◆ RECORD EXCERPTS ◆
┌──

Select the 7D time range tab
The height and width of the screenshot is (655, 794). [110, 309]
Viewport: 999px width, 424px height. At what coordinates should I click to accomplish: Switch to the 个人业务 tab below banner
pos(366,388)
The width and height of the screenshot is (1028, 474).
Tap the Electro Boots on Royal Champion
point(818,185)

└──
┌──

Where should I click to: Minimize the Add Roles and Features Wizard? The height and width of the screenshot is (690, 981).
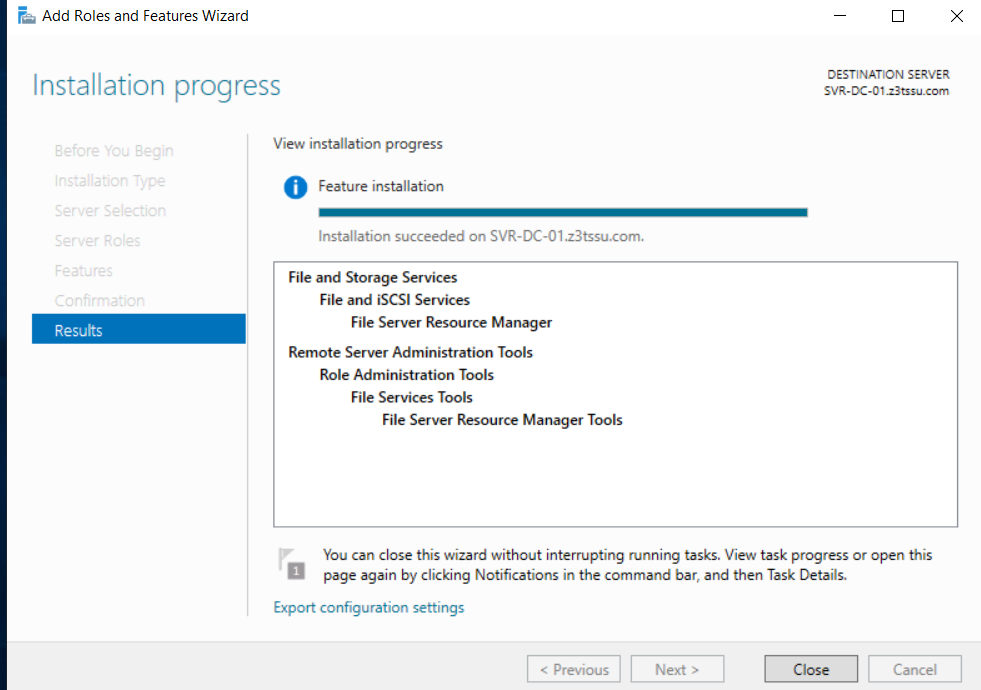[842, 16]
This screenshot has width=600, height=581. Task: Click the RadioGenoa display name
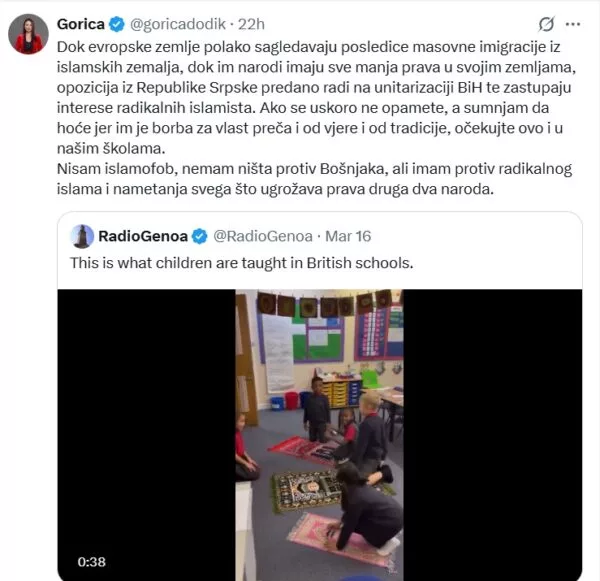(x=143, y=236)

└──
┌──

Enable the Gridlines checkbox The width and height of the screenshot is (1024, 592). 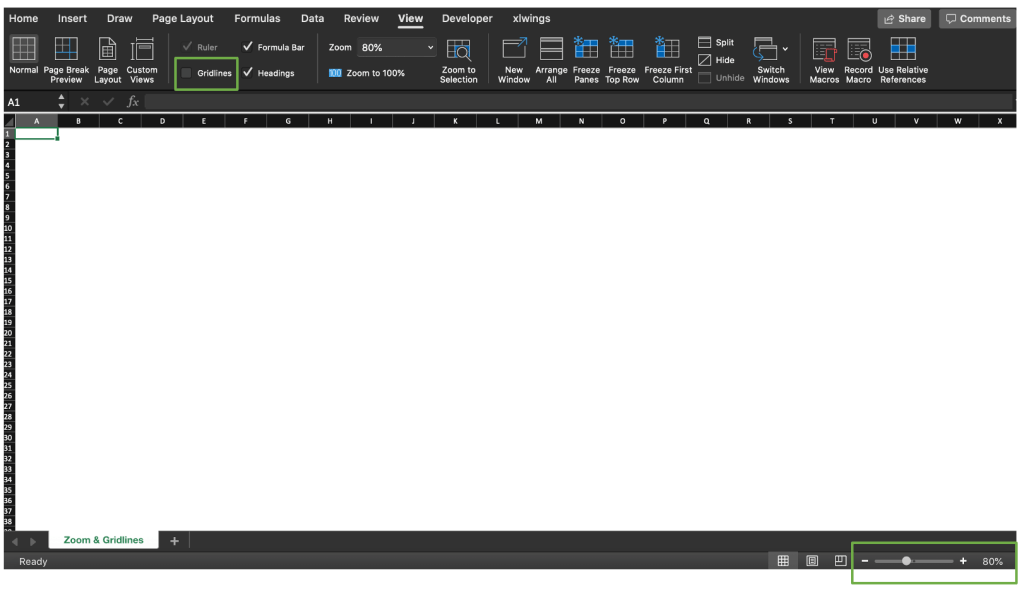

└──

◆ INSTRUCTIONS TO FOLLOW ◆
Give back, word for word, only the lines above from the line holding "Select the 7D time range tab" to the line holding "The width and height of the screenshot is (1028, 474).", both included.

◆ WRITTEN ANSWER ◆
Select the 7D time range tab
The height and width of the screenshot is (655, 794). [110, 309]
Viewport: 999px width, 424px height. At what coordinates should I click to accomplish: Switch to the 个人业务 tab below banner
pos(366,388)
The width and height of the screenshot is (1028, 474).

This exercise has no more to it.